### Task item
Write out exactly, and only, the lines below from the line with "Collapse basic info via 收起 link" through the line with "Add 1,000 yen to monthly amount"; pictures do not belong in the copy.

### Entries provided

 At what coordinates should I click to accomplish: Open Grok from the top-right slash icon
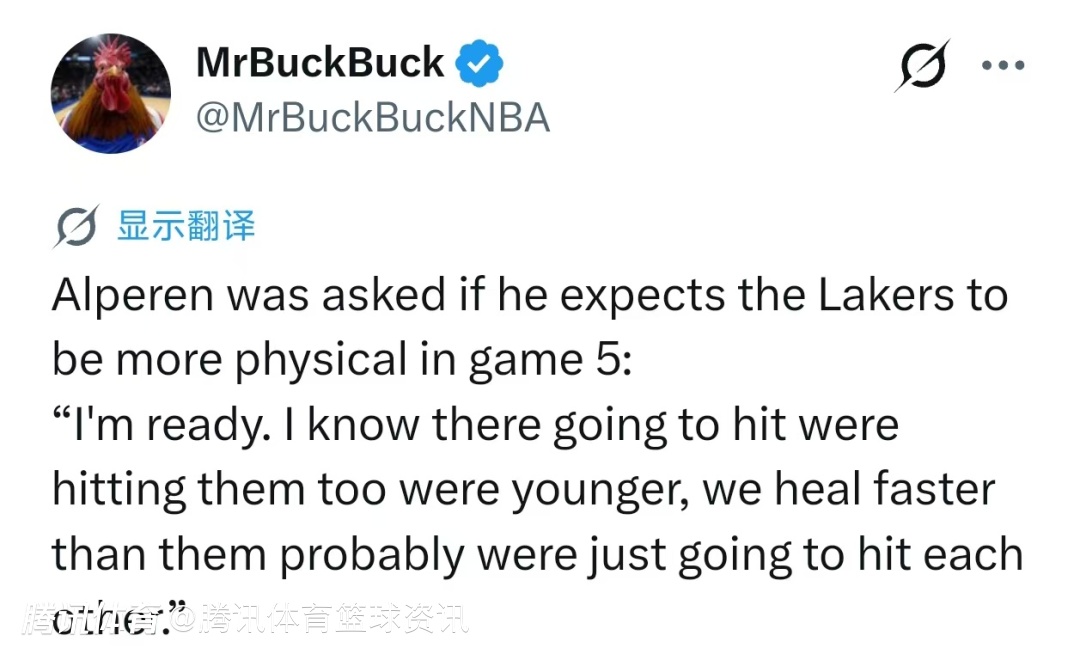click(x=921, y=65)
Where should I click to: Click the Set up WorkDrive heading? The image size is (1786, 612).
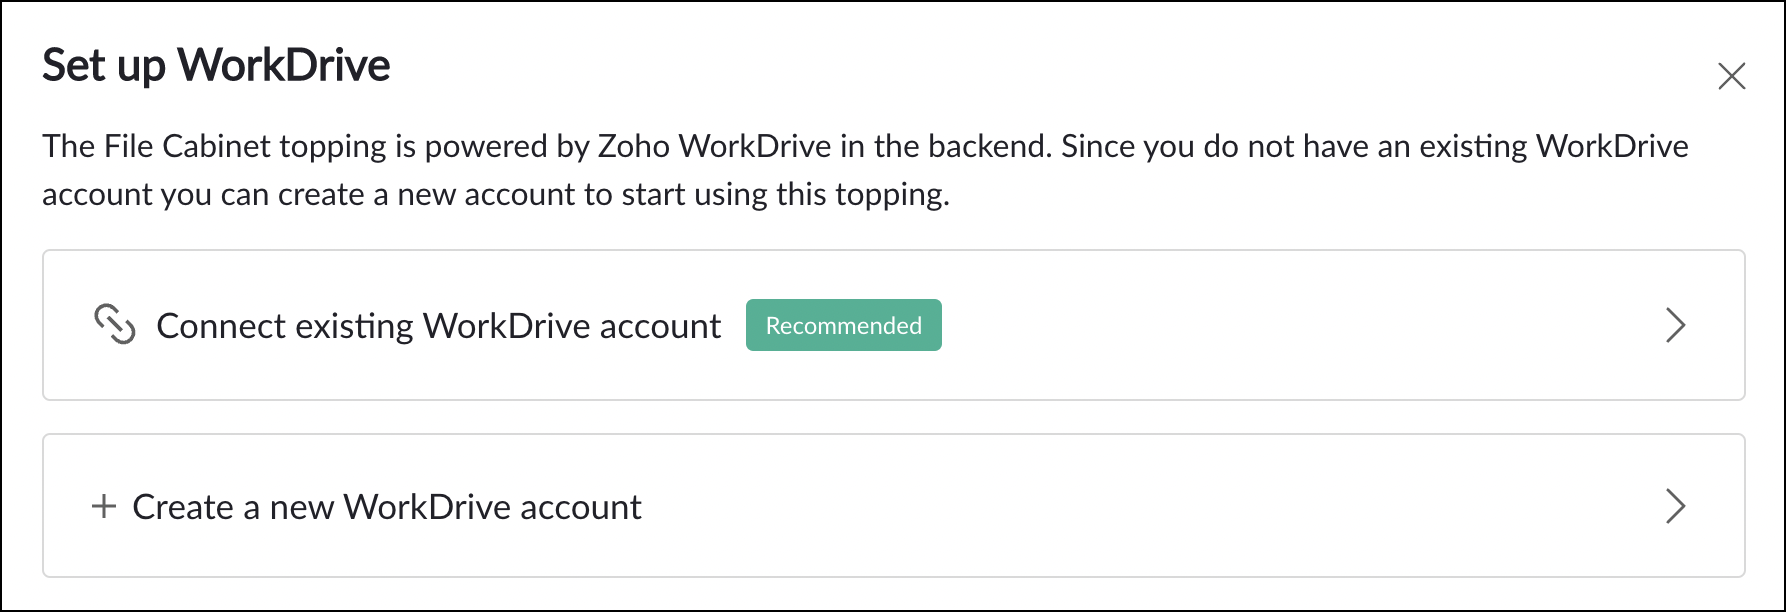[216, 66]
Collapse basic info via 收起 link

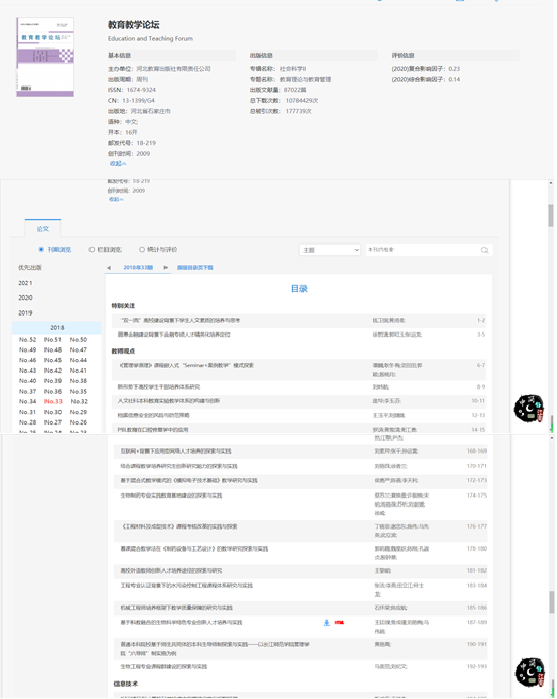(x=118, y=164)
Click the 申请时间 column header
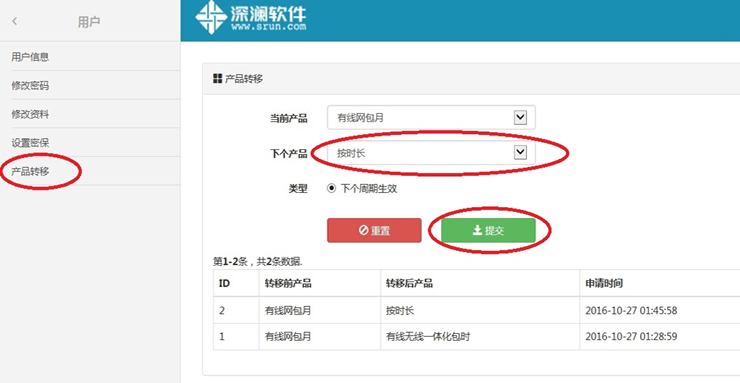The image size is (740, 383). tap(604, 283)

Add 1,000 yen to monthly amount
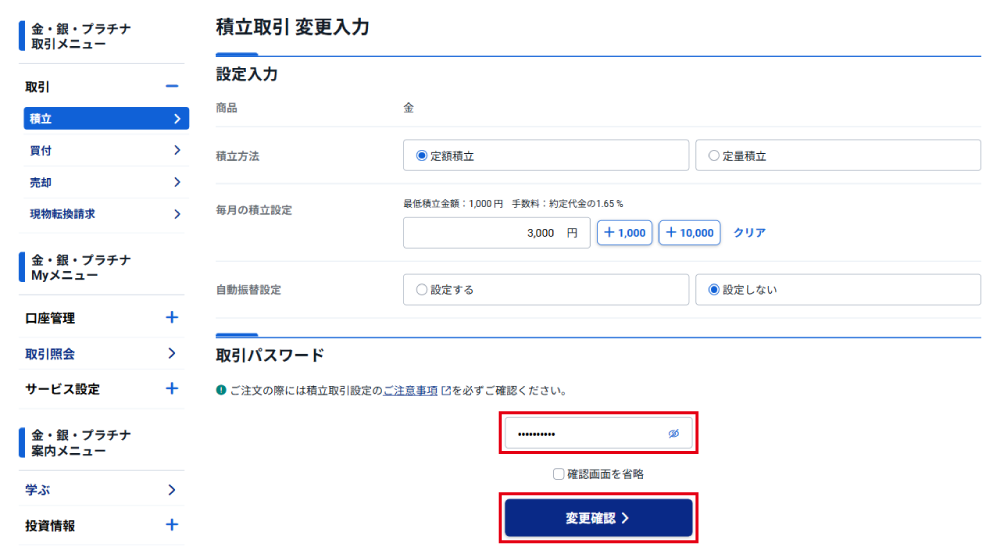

---

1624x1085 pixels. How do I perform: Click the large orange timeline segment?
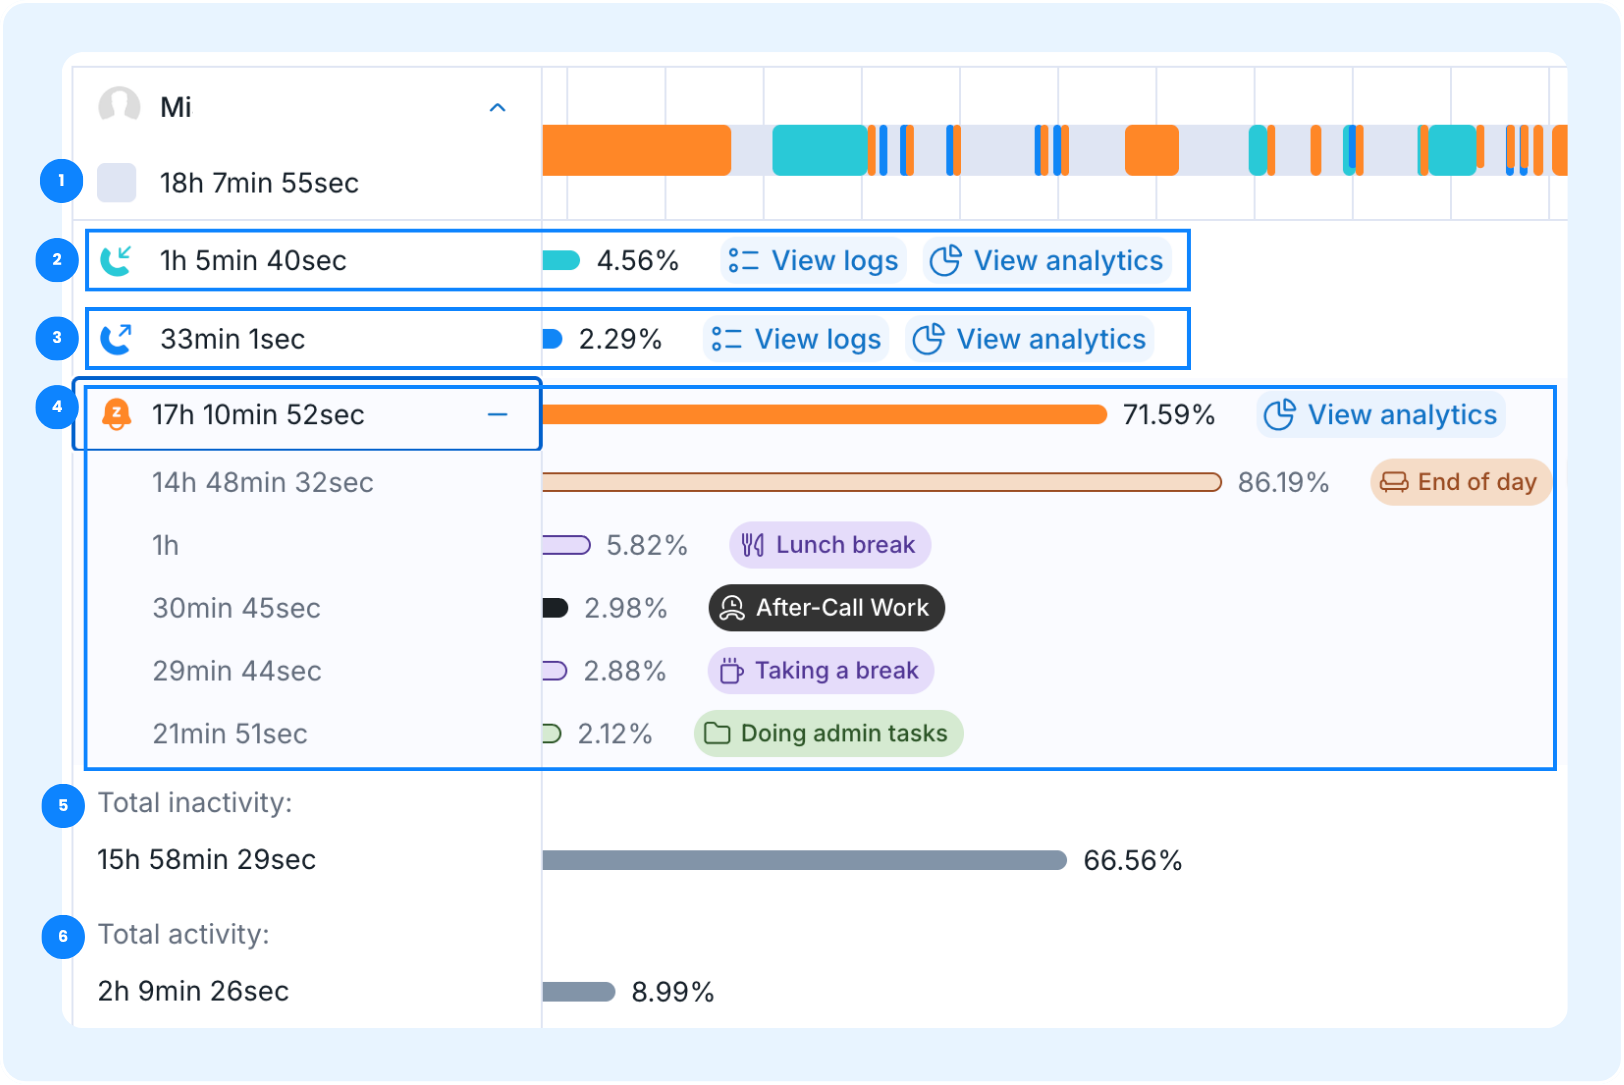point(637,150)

--

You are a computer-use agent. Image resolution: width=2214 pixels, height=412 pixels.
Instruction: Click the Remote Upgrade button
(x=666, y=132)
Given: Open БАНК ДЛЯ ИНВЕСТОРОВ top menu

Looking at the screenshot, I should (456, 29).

### Written answer
Collapse basic info via 收起 link

(x=118, y=164)
Click the 申请时间 column header
The image size is (740, 383). tap(604, 283)

Add 1,000 yen to monthly amount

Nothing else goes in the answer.